Tuesday, July 01, 2008


This morning, Banana was up and about very early. We went down to the shore, and trotted back up for breakfast after a bit. Once she'd eaten, she got very tired and climbed into my arms. She was warm—not burning, but definitely not a normal temperature either. I asked my mother whether we had a thermometer in the house. She said she wasn't sure and went to rummage around around in the bathroom. She returned, saying all we had was an old mercury thermometer, and put this box on the table in front of me.

Given the design, typography, and materials, I would have to guess that the package dated from the forties—perhaps even before my grandparents built this house in the early fifties. that guess is helped by the small mark branding the thermometer as a Rexall product. Given the effort to build and brand the Rexall name in the late forties, the timing seems right.

On opening the box, the discovery became even more interesting. Both the manufacturer's mark (Brooklyn!) and the numbers appear to have been hand-painted and hand-etched. It is nearly impossible to imagine any mass market product that has such detail applied in this day and age.

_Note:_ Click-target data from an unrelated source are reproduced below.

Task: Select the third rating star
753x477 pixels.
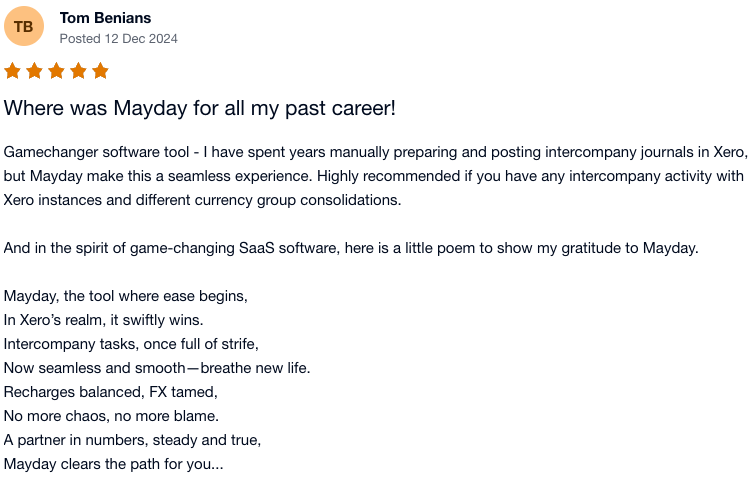Action: (56, 71)
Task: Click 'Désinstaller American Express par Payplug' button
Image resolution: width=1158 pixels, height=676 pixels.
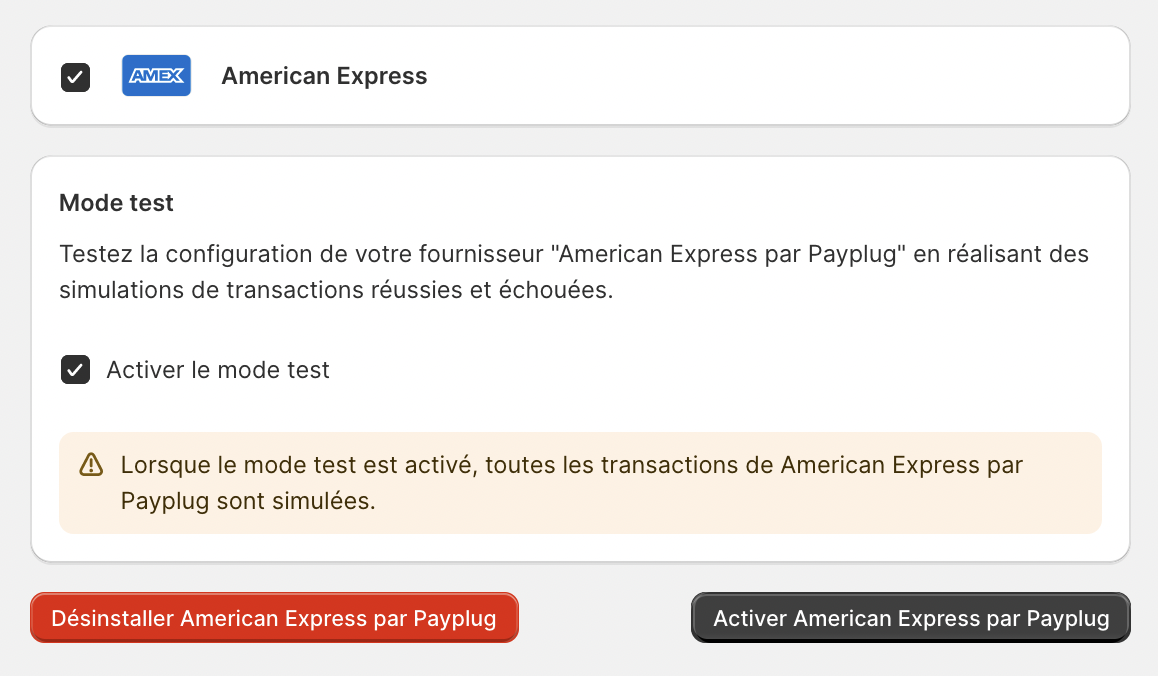Action: coord(274,618)
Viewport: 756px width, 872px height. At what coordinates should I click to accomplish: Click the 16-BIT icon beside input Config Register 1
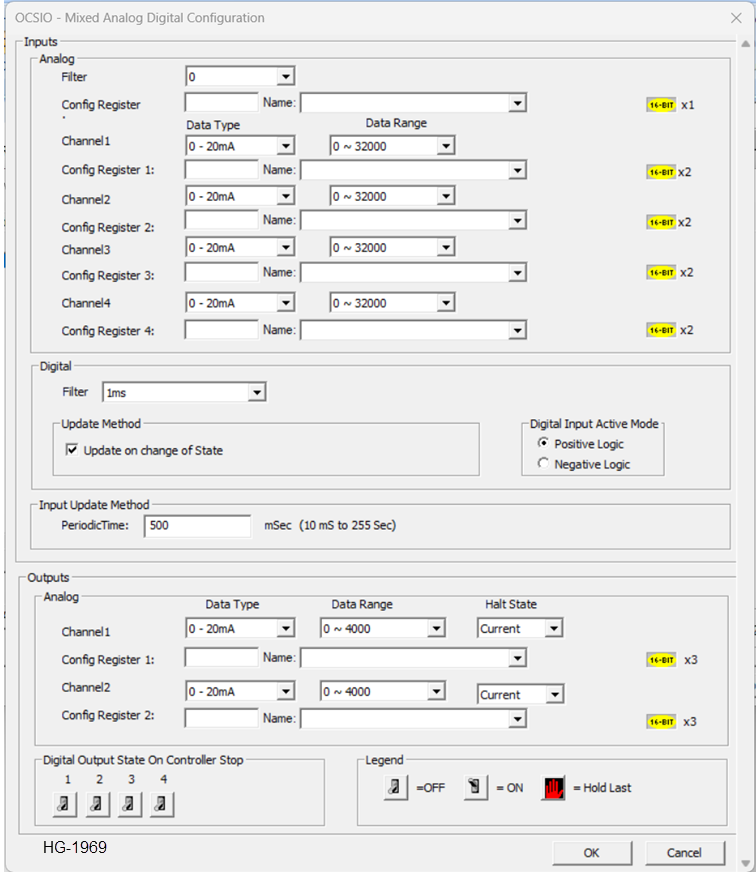tap(661, 172)
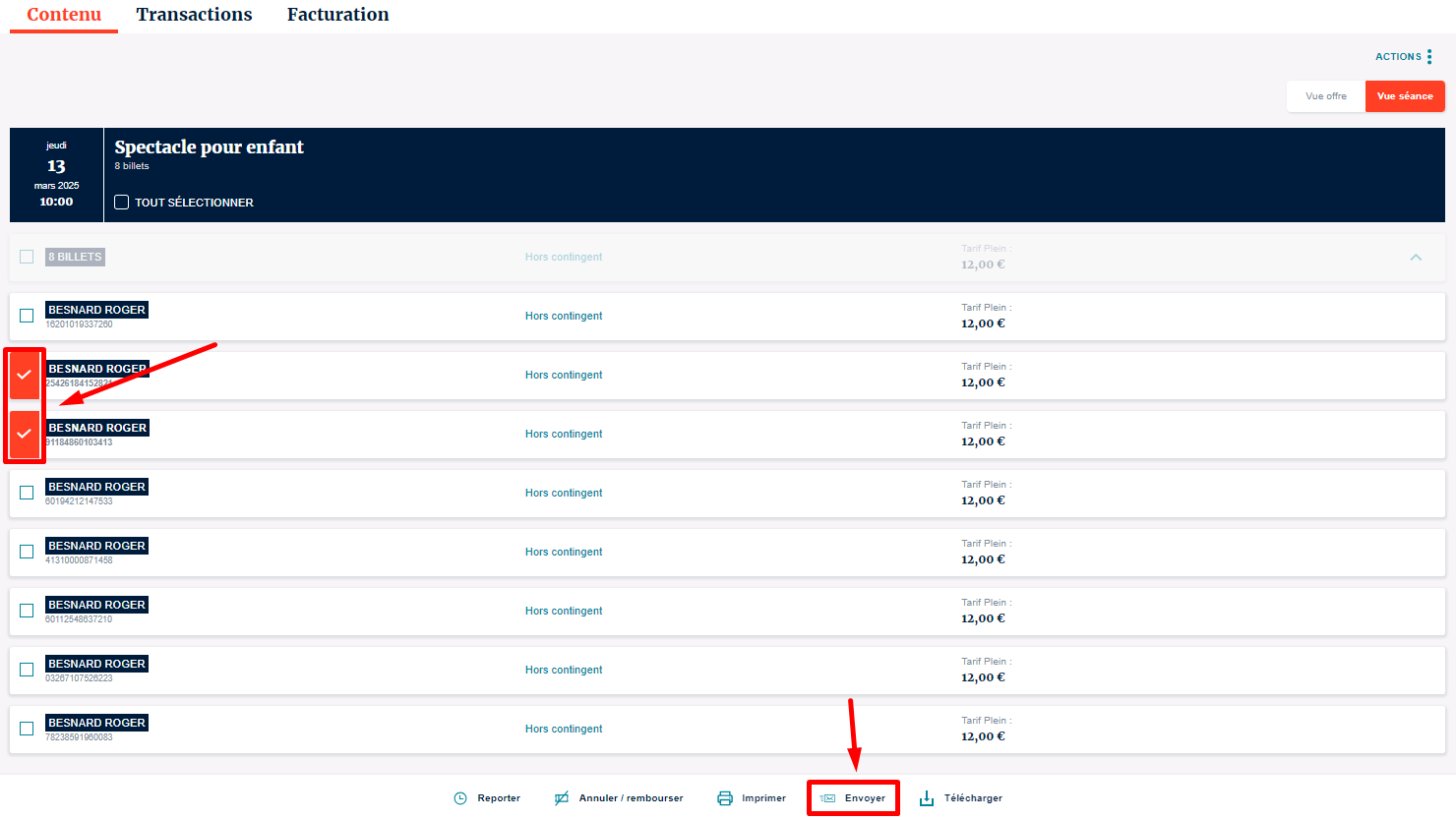The width and height of the screenshot is (1456, 820).
Task: Click the Envoyer envelope icon
Action: [828, 798]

This kind of direct connection to history is unique, I think, to summer homes built in the era when families could truly "summer" in a whole other place than they lived the other nine or ten months of the year. In the cases of some towns along the coast, that meant simply transplanting an entire echelon of society for a few months, i.e. Baltimore money summered on one point while Boston money summered on another point. In the cases of communities such as ours, that meant mixing centuries of local history (families with deep regional ties) with lives lived elsewhere.

The end result is that you find homes filled with artifacts like six decade-old thermometers, spice tins filled with long-stale paprika, toasters that should have died years ago, a grandmother's favorite work gloves, and generations-worth of collected beach treasures. In the case of toasters and appliances, you might feel guilty replacing them because they have nostalgia going for them, but the reality is they continue to work well because they have only been used two months a year for decades. (It is this way with the waffle maker I long since appropriated from the house.) In the case of spice tins, you don't bother replacing them; you simply supplement with fresh spices bought in smaller bulk quantities. The old tins remain because, well, they've always been there.

All this said, I should point out that there are at least two kinds of summer homes. There is the functional sort—cabins, we might call these—where order and nostalgia take a backseat to kids' feet made dirty and wet from trips to the beach. Chaos rules brilliantly in these homes. Then there is the nostalgic sort—cottages, we might call them—where preservation takes precedence and dirt is quickly whisked away. Order rules calmly in these homes.

As I've gotten older and become a parent, I've struggled with what this means to me, whether it's just a nice perq of our family (our summer house) or whether it is a legacy that I must carry on in some way (our living history). I've come to understand (accept?) it as both, but I've also begun to think about how I want Banana to see the place. In the long-run, I suspect my vision may may be noisier than history.